§ **Direction 1**:
Using the podcast conversation, decide whether each statement agrees with it, and give yes or no plus the deciding words quoted from the conversation: (a) chad takes 8,000 a month out of the business; (b) brian has understood distributions for a long time; (c) brian expects to keep his own distribution in a six to eight range.
───
And then what's the cashflow looking like right now? If you're comfortable with sharing, you can share, tore the greed that you want.

chad:

Yeah I'll share my personal part cause I have a business partner and I don't know how sure how comfortable he is with that's fair. All his numbers as well. I'm the one who choose to go out on the podcast and do all that stuff, but, I live on a, we have just, it's grown over the years. 10 years ago, my wife and I had a 3000 a year budget and then we had kids and we got a 5,000 a year budget. Now, like in. I think we take out of the business 8,000 bucks a month. And there's still cash flow left over on my 50% portion. Plenty of cash flow above that. So that kind of gives you an idea, like I would say, eight to 10,000 a month is pretty standard kind of distributions that I can live off of. And then there's other money in there that we can grow and re reinvest and buy other stuff and pay down that. You wanna hear something

brian:

crazy? Yeah, I didn't realize, I didn't realize the concept of distributions until recently. I had no idea what that was. . And this is good for me to share these things too with the podcast audience because it's like, , I'm in this entrepreneurship journey too, and now I've got a business that's all of a sudden, like I blink and now it's popping out like, 50 K a month. And I'm like whoa. Cool. This is fun. I like this. So revenue minus expenses, here's what's left over. Like I can have fun with that. No . No you can't. , you can't do that. You need to have a distribution that you take. So I'm about to have probably about a similar distribu. . I think I'm gonna stick to probably conservatively about that, probably six to eight range. Cool. For myself. But yeah, that was a new one where I was like, okay, like I can only take a percentage of what I make and then all the rest needs to be reinvested. So what percentage, that's interesting. What percentage are you reinvesting in everything and like, where does that kind of go? Just new acquisitions.
───
§ **Direction 2**:
Output the part of the rows that opens with the line containing "Image resolution: width=653" and closes at the end of the rows as a Markdown table with the columns No. and Line. Number the lines from 1, skip blank lines, and leave out the pictures.
───
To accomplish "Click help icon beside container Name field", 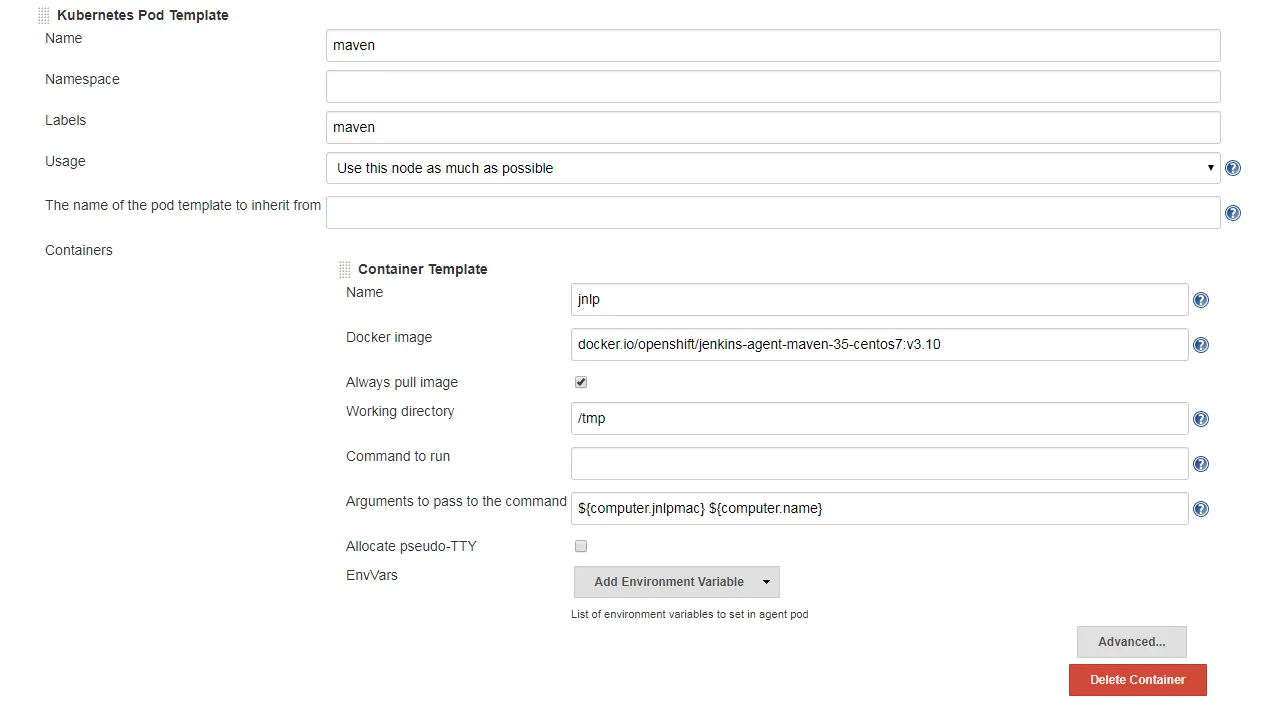I will [1201, 300].
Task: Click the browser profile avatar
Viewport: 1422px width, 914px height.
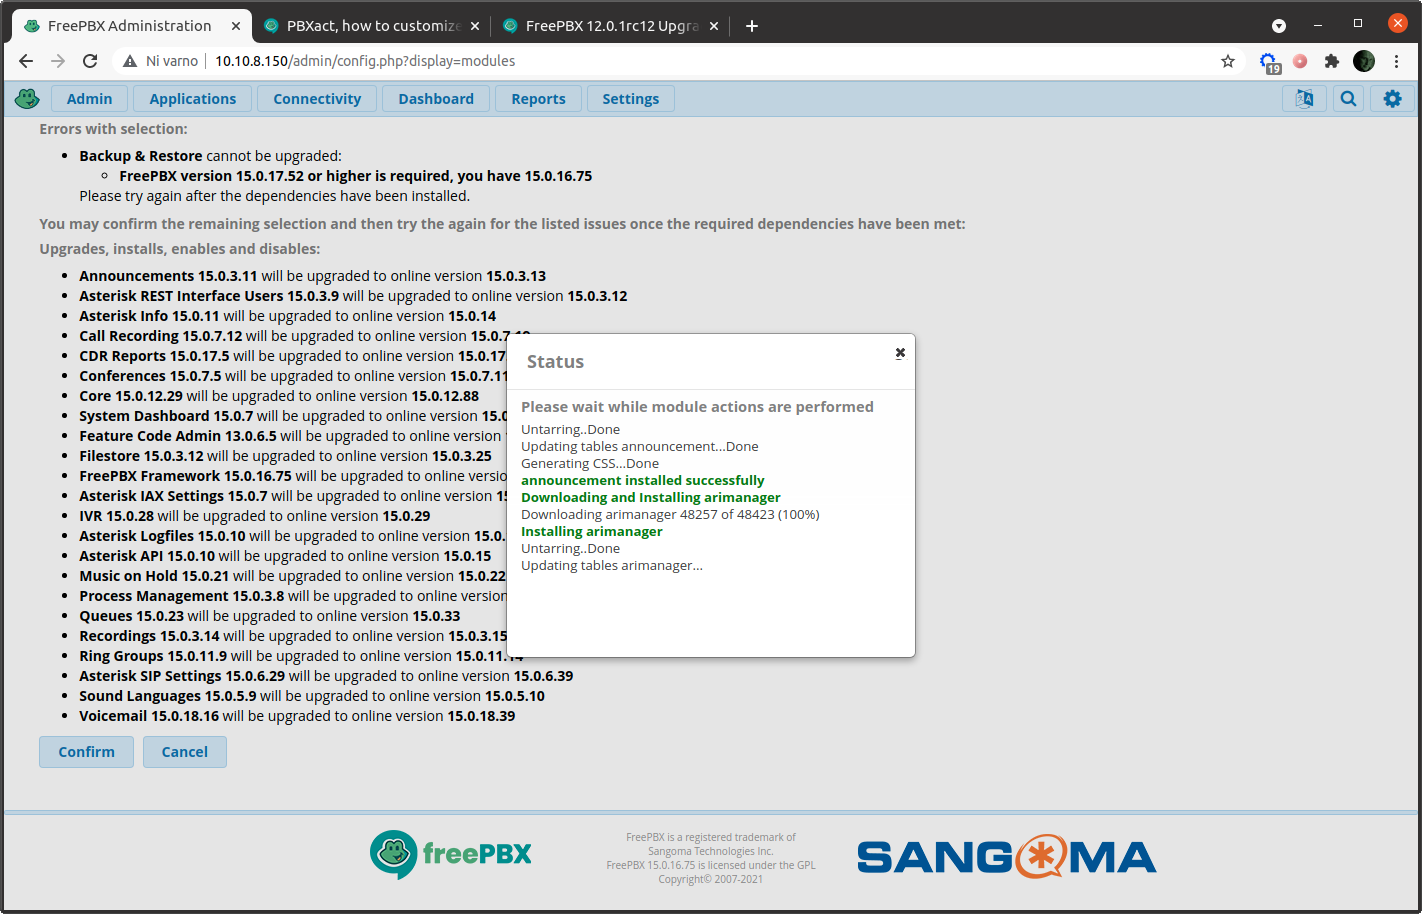Action: (1363, 61)
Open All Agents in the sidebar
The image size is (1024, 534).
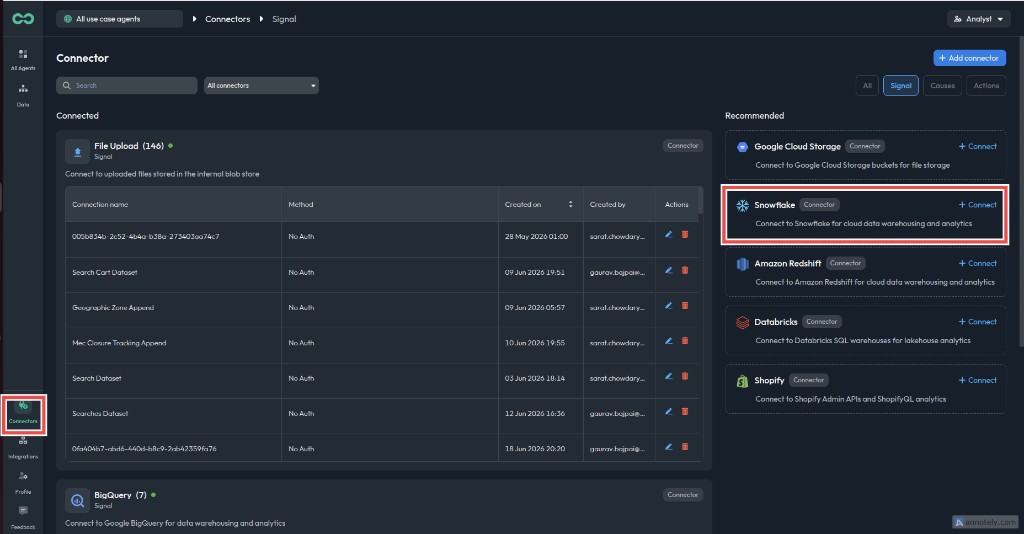(x=23, y=59)
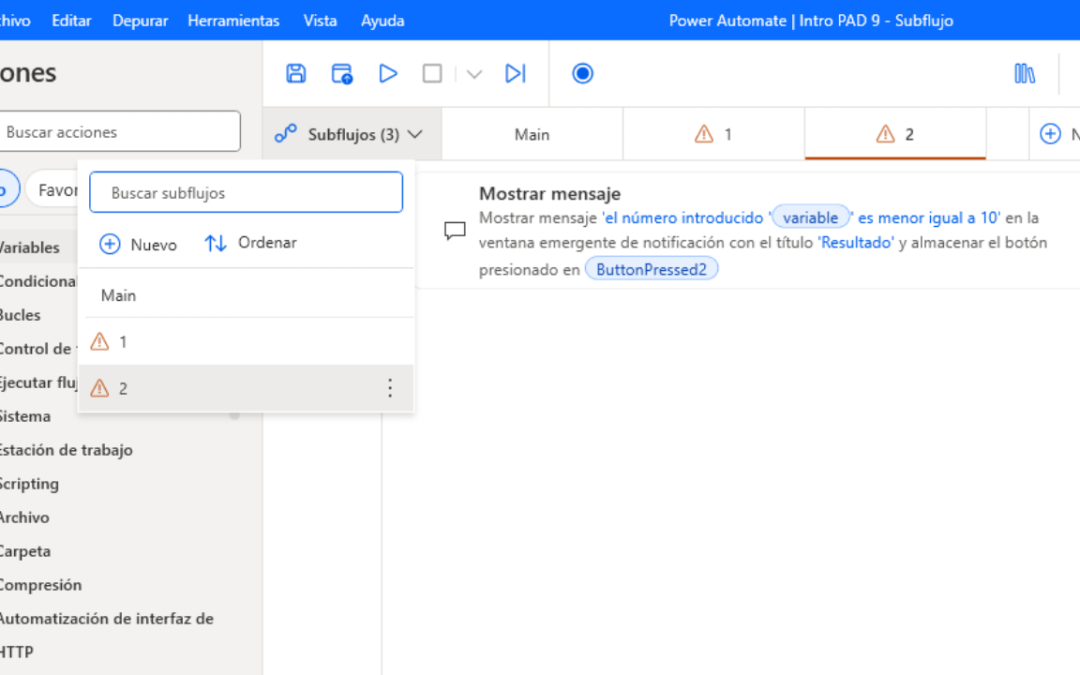This screenshot has width=1080, height=675.
Task: Click the ButtonPressed2 variable pill
Action: [x=651, y=268]
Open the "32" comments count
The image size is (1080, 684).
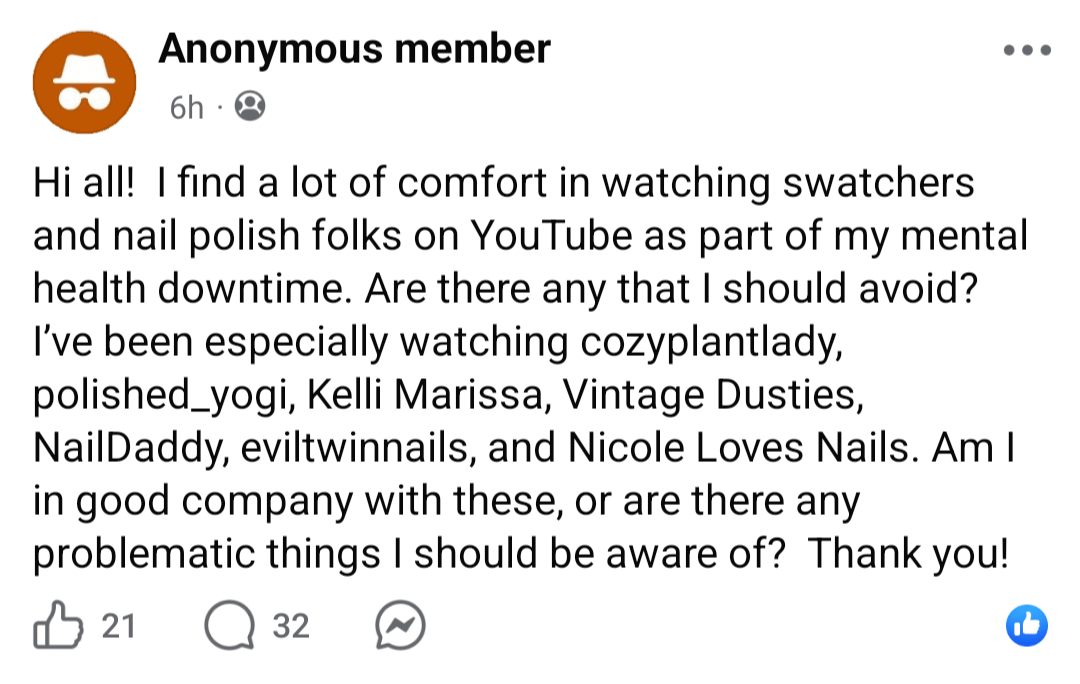coord(291,626)
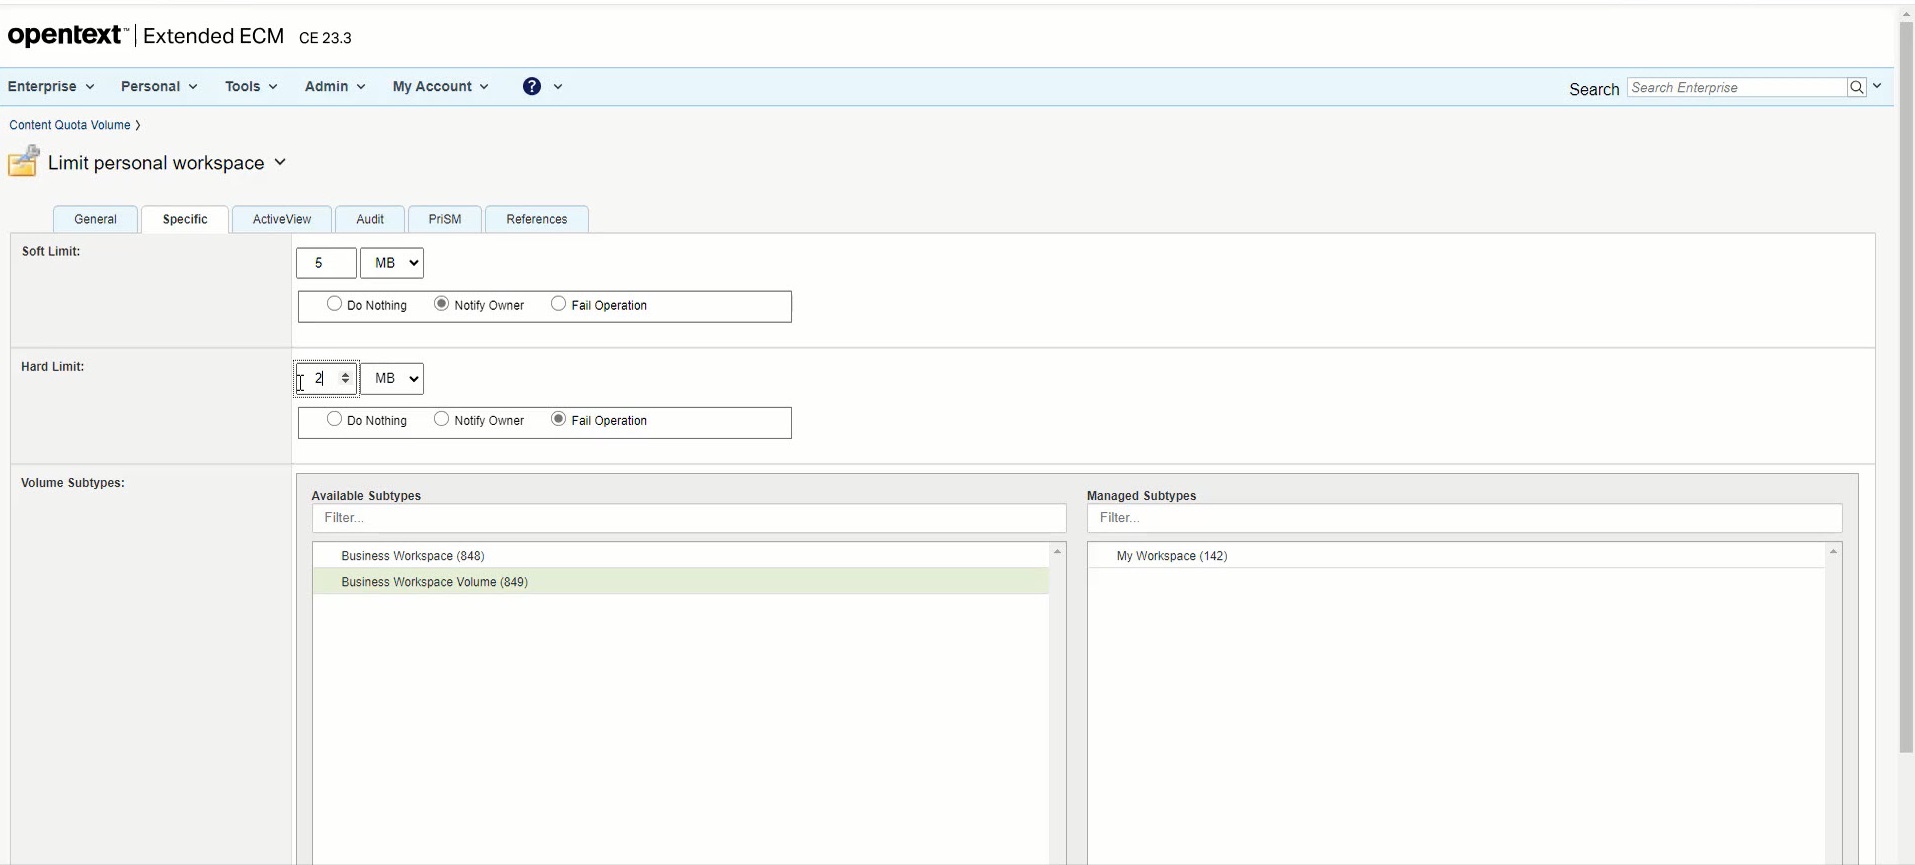Select Notify Owner for Hard Limit
Image resolution: width=1915 pixels, height=865 pixels.
(x=441, y=419)
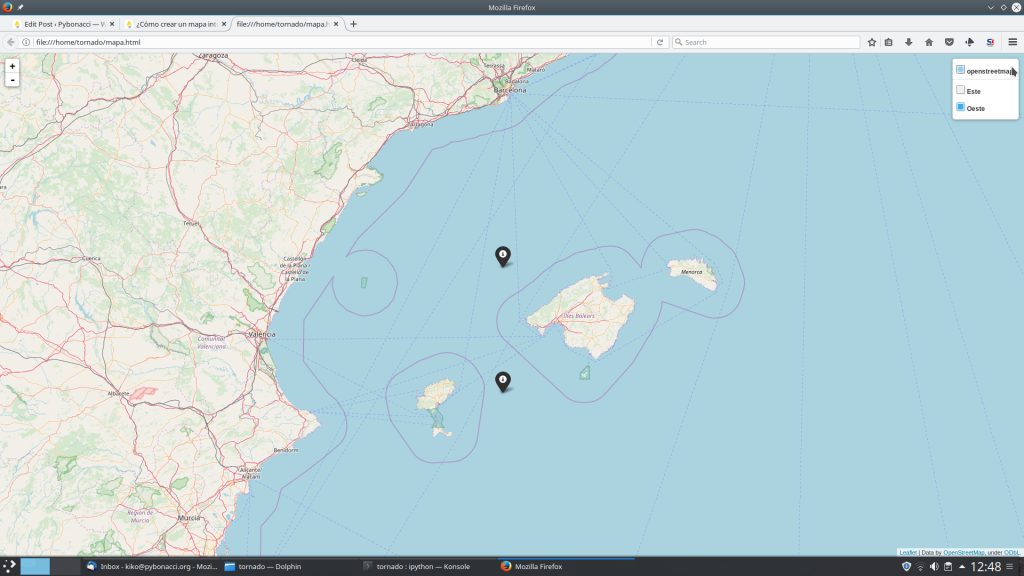Open the Pocket save icon

[949, 42]
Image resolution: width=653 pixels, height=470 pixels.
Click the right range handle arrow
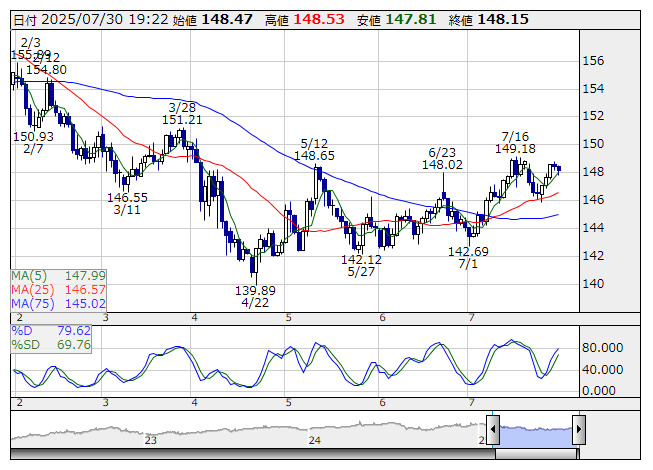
───
§ **Written answer 1**:
(a) Yes: "I think we take out of the business 8,000 bucks a month."
(b) No: "I didn't realize the concept of distributions until recently."
(c) Yes: "I think I'm gonna stick to probably conservatively about that, probably six to eight range."

§ **Written answer 2**:
| No. | Line |
|---|---|
| 1 | Image resolution: width=653 pixels, height=470 pixels. |
| 2 | Click the right range handle arrow |